Against this backdrop, Afghanistan cannot afford a fraudulent election outcome. What was supposed to provide a government under siege with new momentum has now further undermined its legitimacy in the eyes of many Afghans. The low turnout, officially 38 percent, and widespread reports of fraud cast large shadows over the elections.

The UN-backed Electoral Complaints Commission (ECC) has received almost 3,000 complaints about voting irregularities, including large-scale ballot stuffing, falsification of tallies and organized intimidation of voters and candidates.

The ECC and the government-appointed Independent Election Commission have now agreed to rely on statistical sampling rather than investigating each claim. This procedure will speed up the review and it could make possible a run-off between Karzai and Abdullah Abdullah before the onset of the harsh Afghan winter in late October. However, if Karzai’s victory with more than 50 percent of the votes is confirmed by 'statistical sampling', it will further disillusion Afghans and thereby strengthen the hand of the Taliban.

The international community should now focus on two priorities.
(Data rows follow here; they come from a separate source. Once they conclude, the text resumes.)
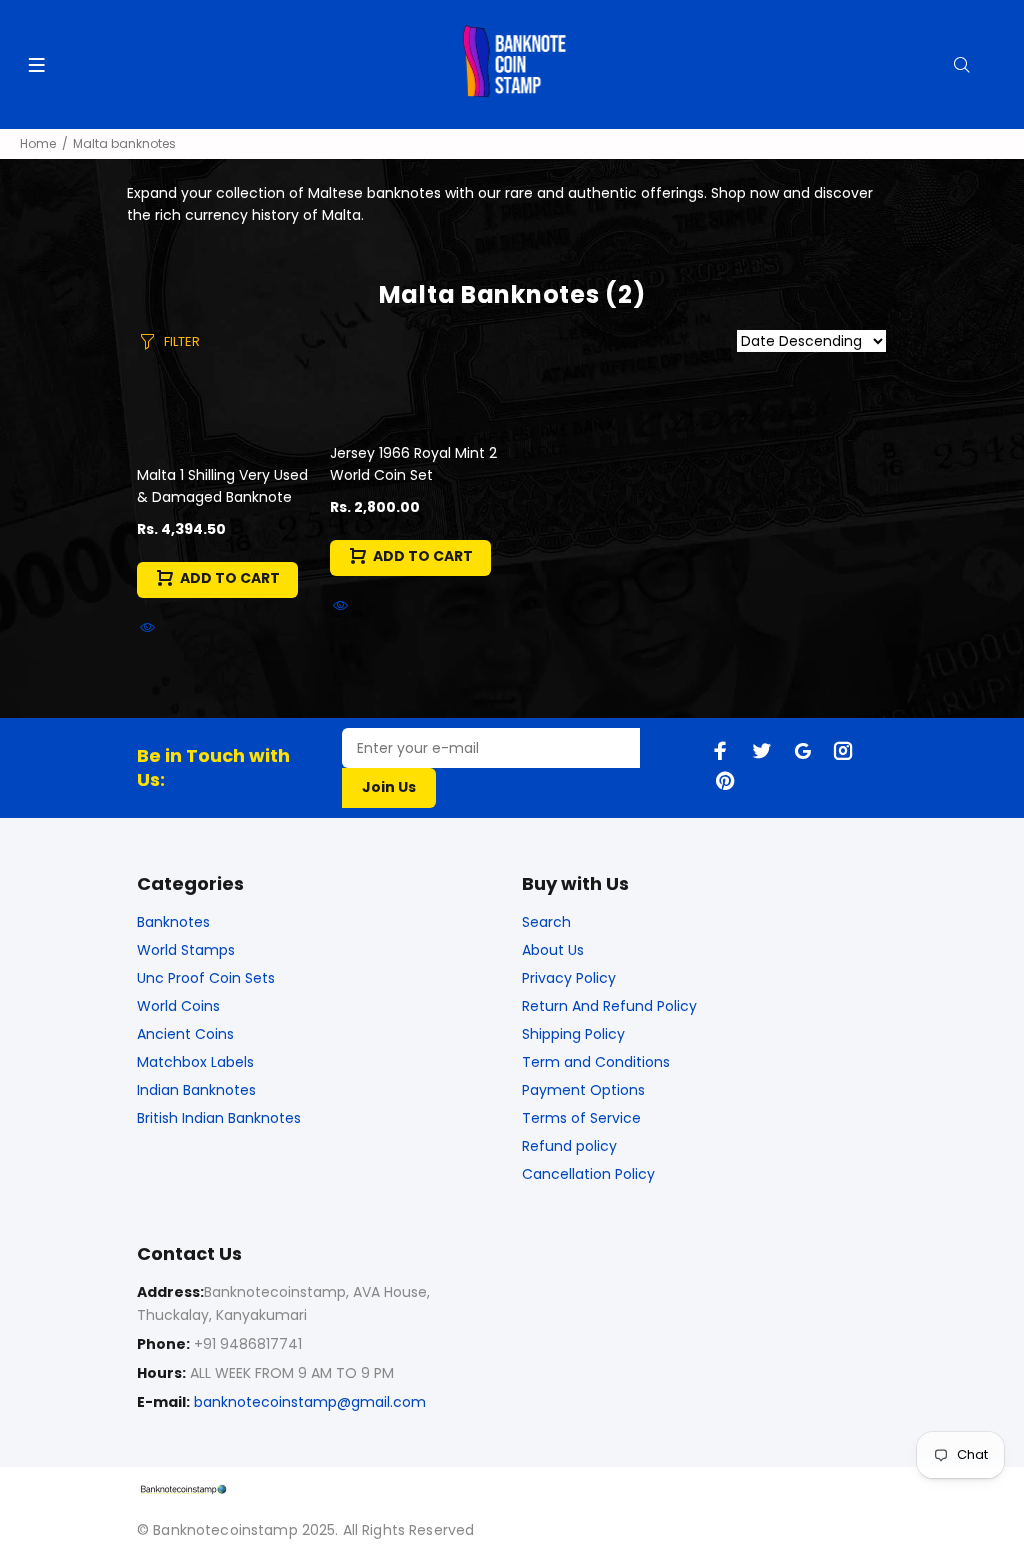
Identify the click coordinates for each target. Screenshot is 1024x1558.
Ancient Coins (185, 1034)
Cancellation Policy (588, 1174)
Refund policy (569, 1146)
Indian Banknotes (196, 1090)
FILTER (182, 341)
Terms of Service (581, 1118)
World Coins (178, 1006)
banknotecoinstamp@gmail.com (310, 1402)
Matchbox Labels (195, 1062)
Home (38, 143)
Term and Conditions (596, 1062)
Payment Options (583, 1090)
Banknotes (173, 922)
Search (546, 922)
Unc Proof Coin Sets (206, 978)
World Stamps (186, 950)
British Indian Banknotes (219, 1118)
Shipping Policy (573, 1034)
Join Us (389, 787)
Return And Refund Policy (609, 1006)
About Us (553, 950)
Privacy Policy (569, 978)
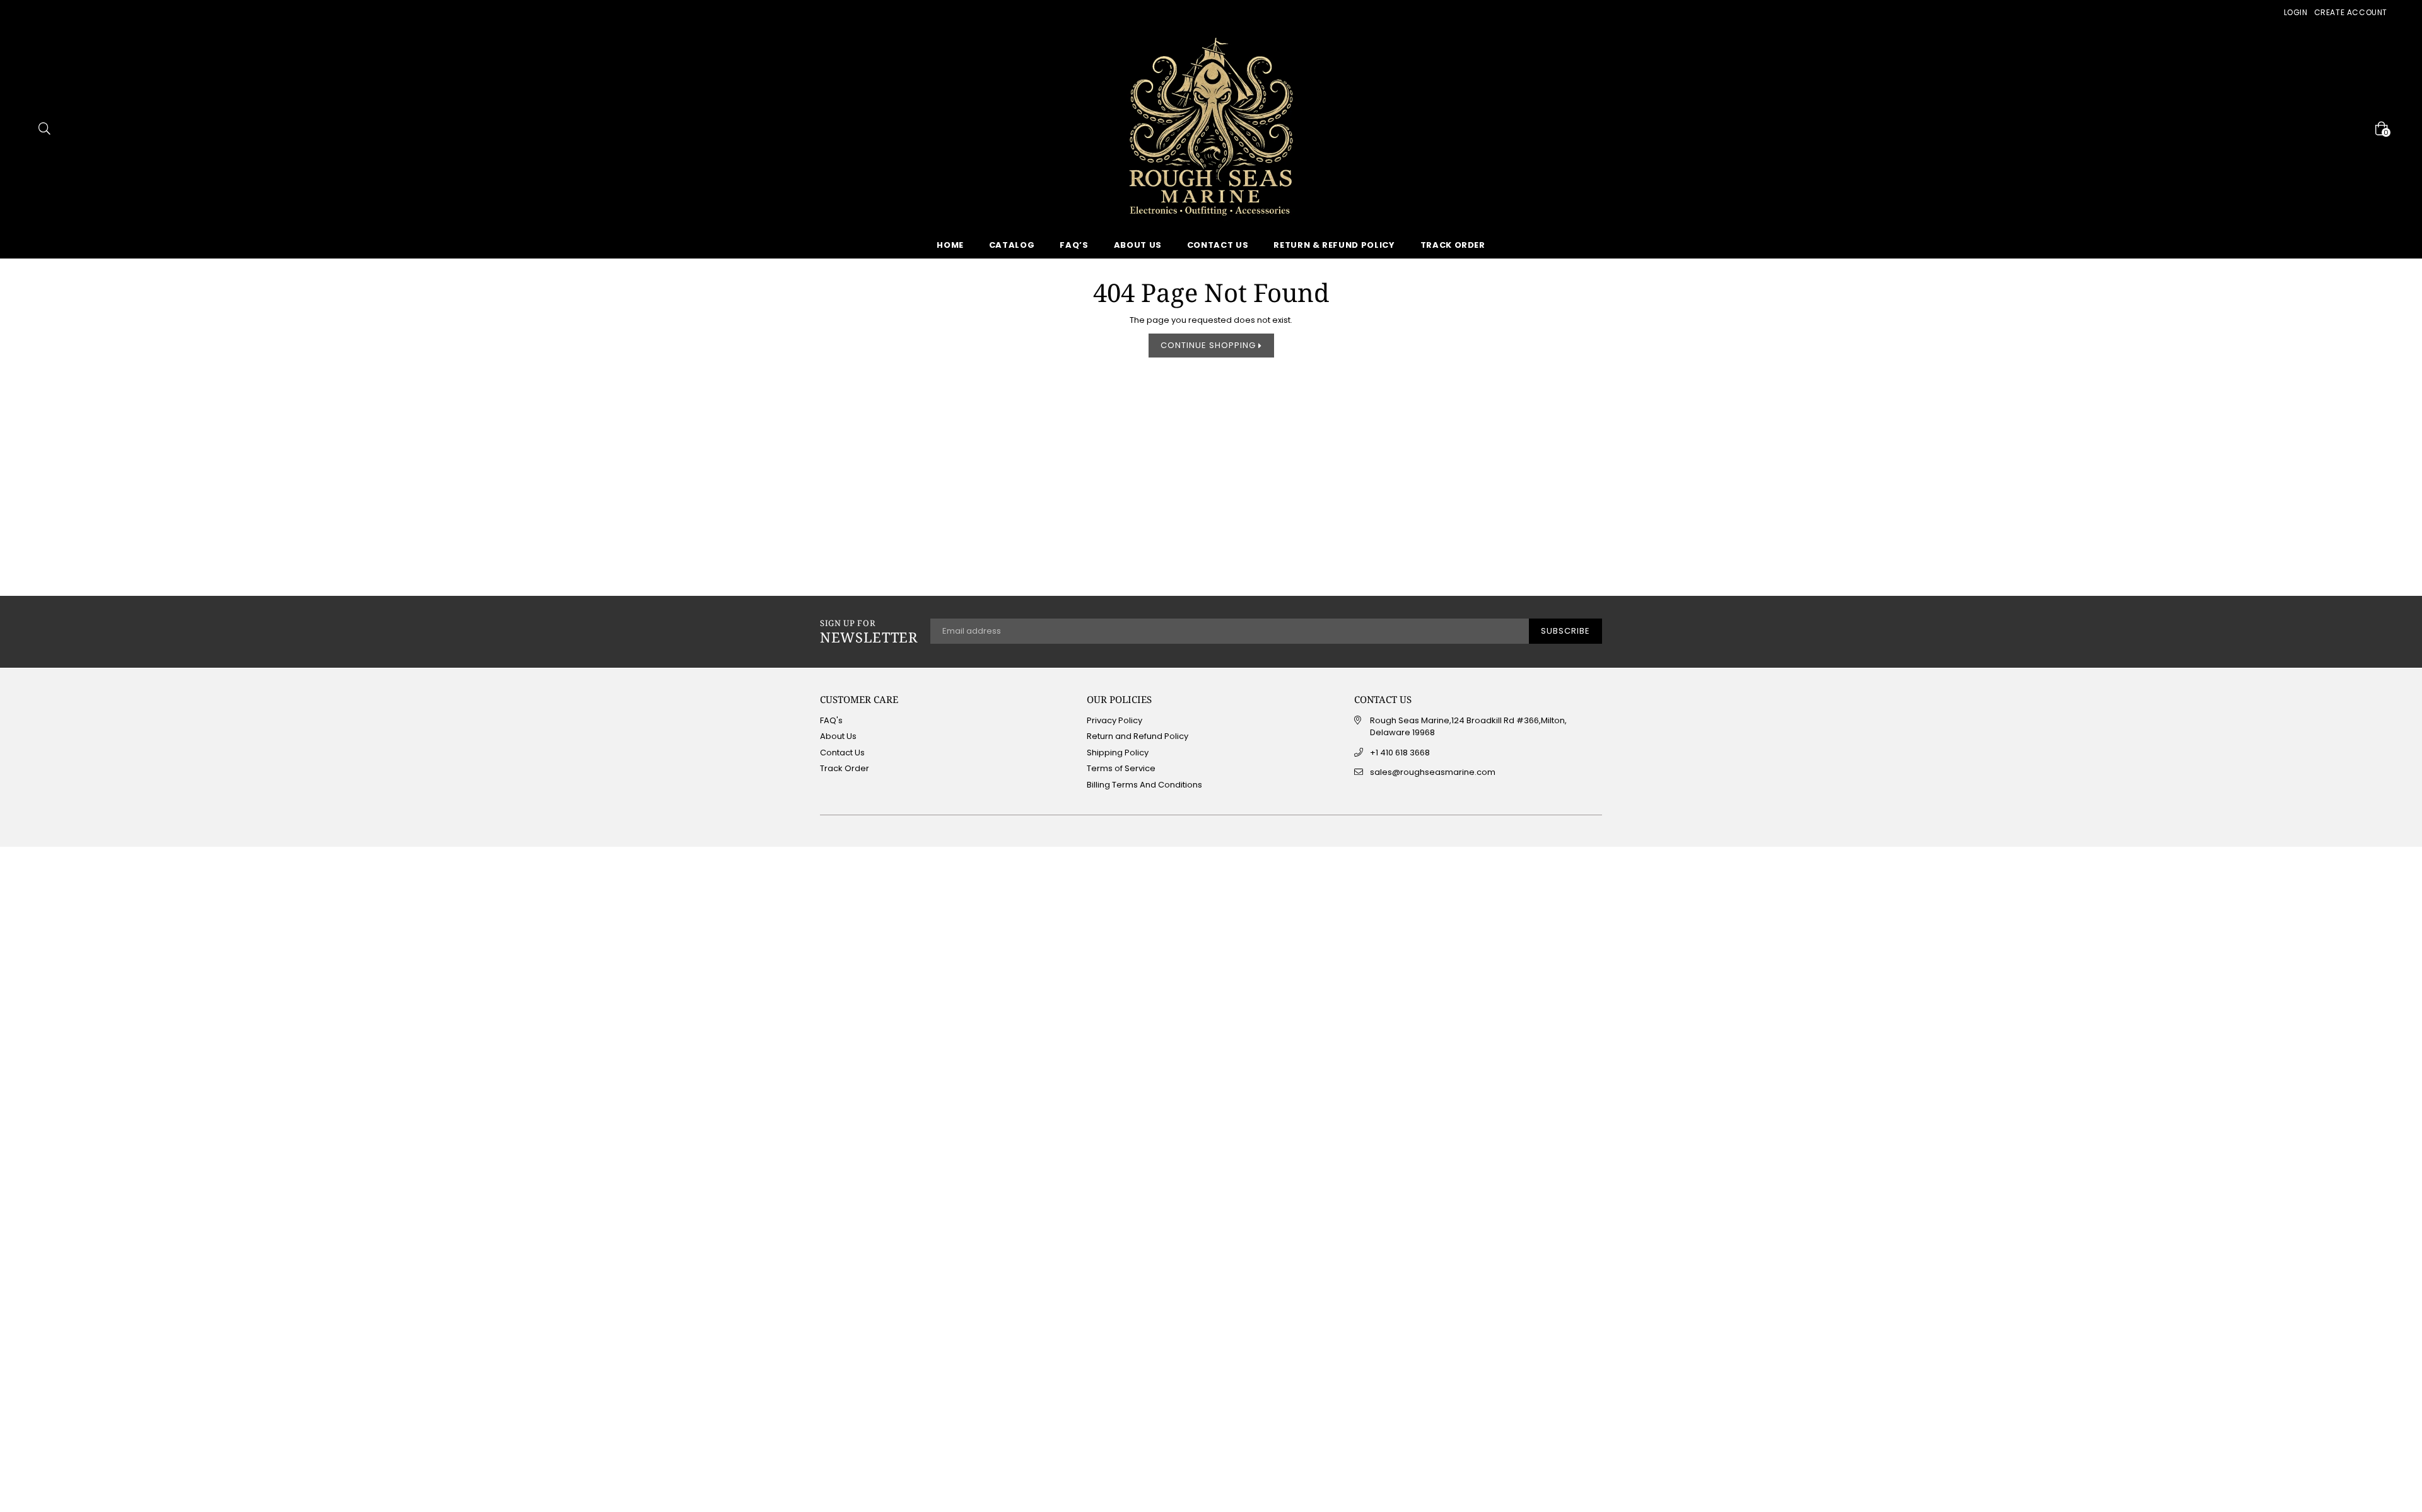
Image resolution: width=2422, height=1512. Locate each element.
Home (950, 245)
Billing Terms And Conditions (1144, 785)
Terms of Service (1121, 768)
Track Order (1452, 245)
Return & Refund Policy (1334, 245)
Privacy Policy (1114, 720)
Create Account (2350, 12)
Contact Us (1218, 245)
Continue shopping (1209, 345)
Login (2296, 12)
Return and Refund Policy (1137, 736)
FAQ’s (1074, 245)
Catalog (1012, 245)
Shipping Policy (1118, 753)
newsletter (869, 632)
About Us (1138, 245)
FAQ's (831, 720)
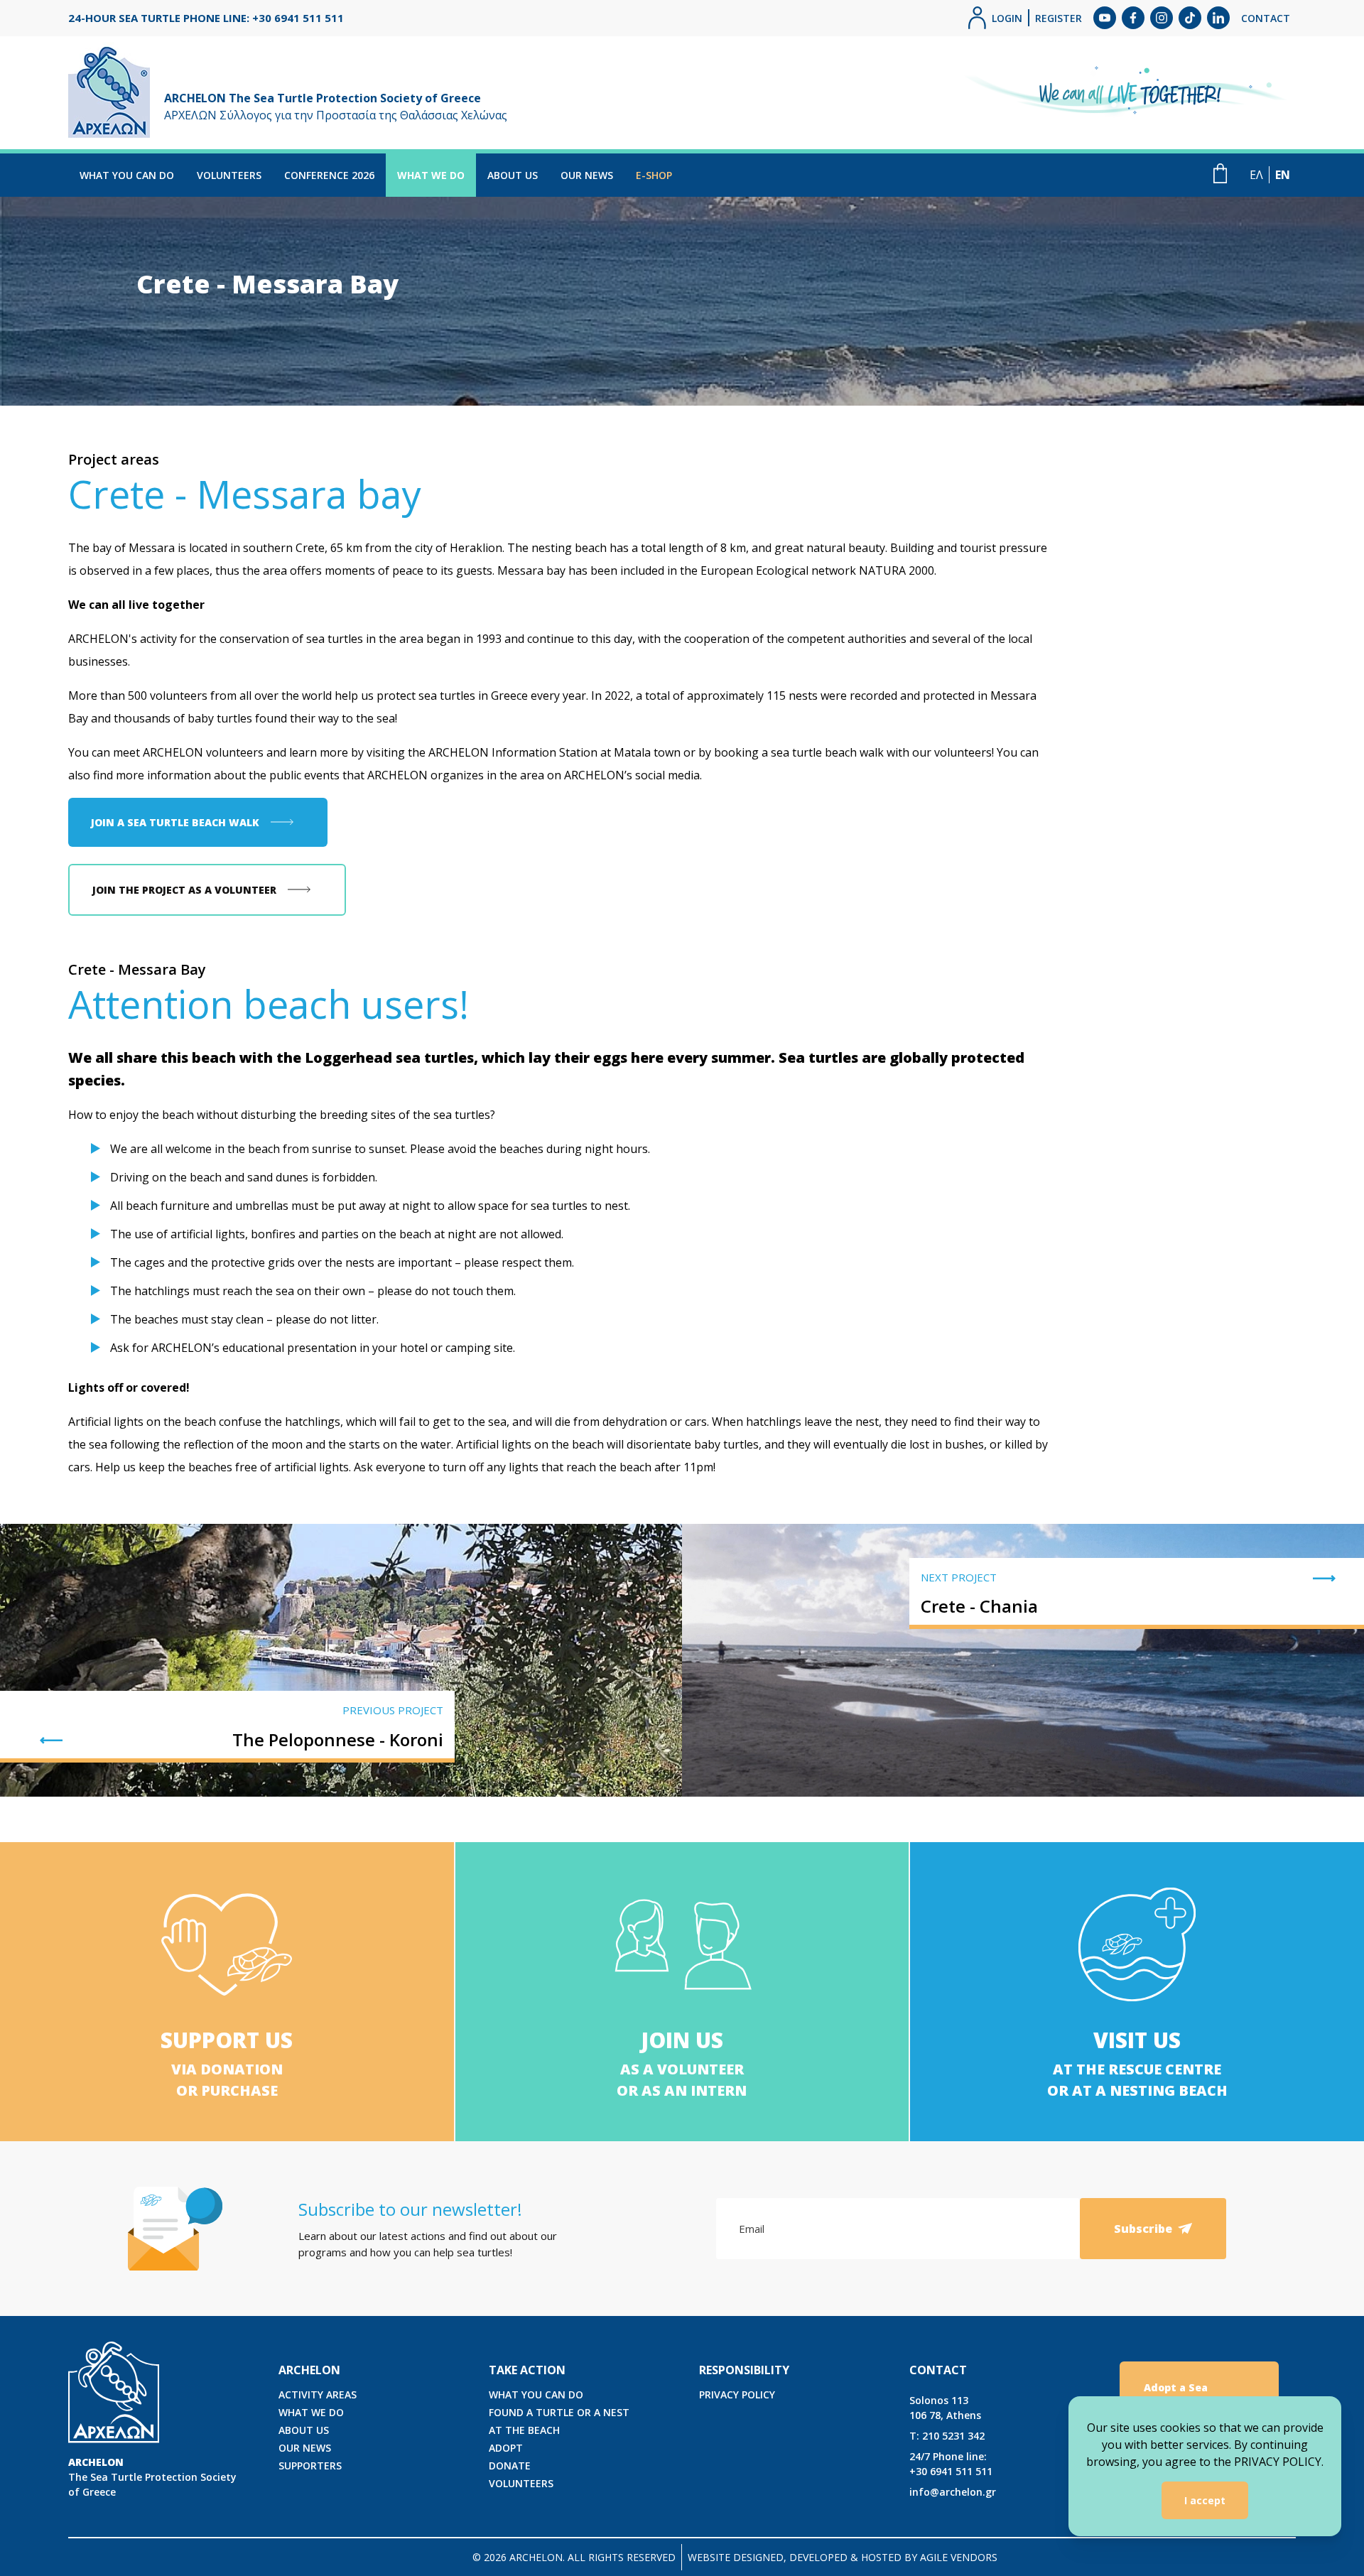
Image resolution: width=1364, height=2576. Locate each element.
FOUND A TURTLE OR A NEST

In the short run, it needs to unite to back the Electoral Complaints Commission in addressing fraud allegations. Brokering a deal between the candidates in behind-the-scenes negotiations, as the UN's special envoy for Afghanistan and other western officials are reported to advocate, would only add to the bitter cynicism that Afghans already have toward their government and the West. Moreover, such a 'National Unity Government' would have no guarantee against breaking apart - which is why none of the presidential candidates seem to be interested in such a deal.

The international community should instead guarantee a credible election between the two leading candidates, if at all possible before winter. As next year’s parliamentary elections approach, the international community should communicate very clearly that it is not ready to accept a stolen vote.

The international community will also have to push the Afghan government to build more effective and legitimate institutions. Western donors, in particular the US, have been the driving force in designing a highly centralized and personalized political system centered around Hamid Karzai. Individuals and events have been supported, rather than the building of democratic institutions and processes.

One of the main institutions, the Afghan electoral system, does not create incentives for developing effective political parties - the key mechanism in democracies for generating new political leaders. The parliament has been weakened and the development of local political structures has been neglected at best. Devolving political powers to local governments would make the system less top-heavy, and could be a way to address local needs more directly and efficiently.

As the sociologist Max Weber observed, only a legitimate government possesses a reliable basis for its rule. If the Afghan government and its international backers cannot rebuild popular legitimacy, no further military surge will be able to save Afghanistan.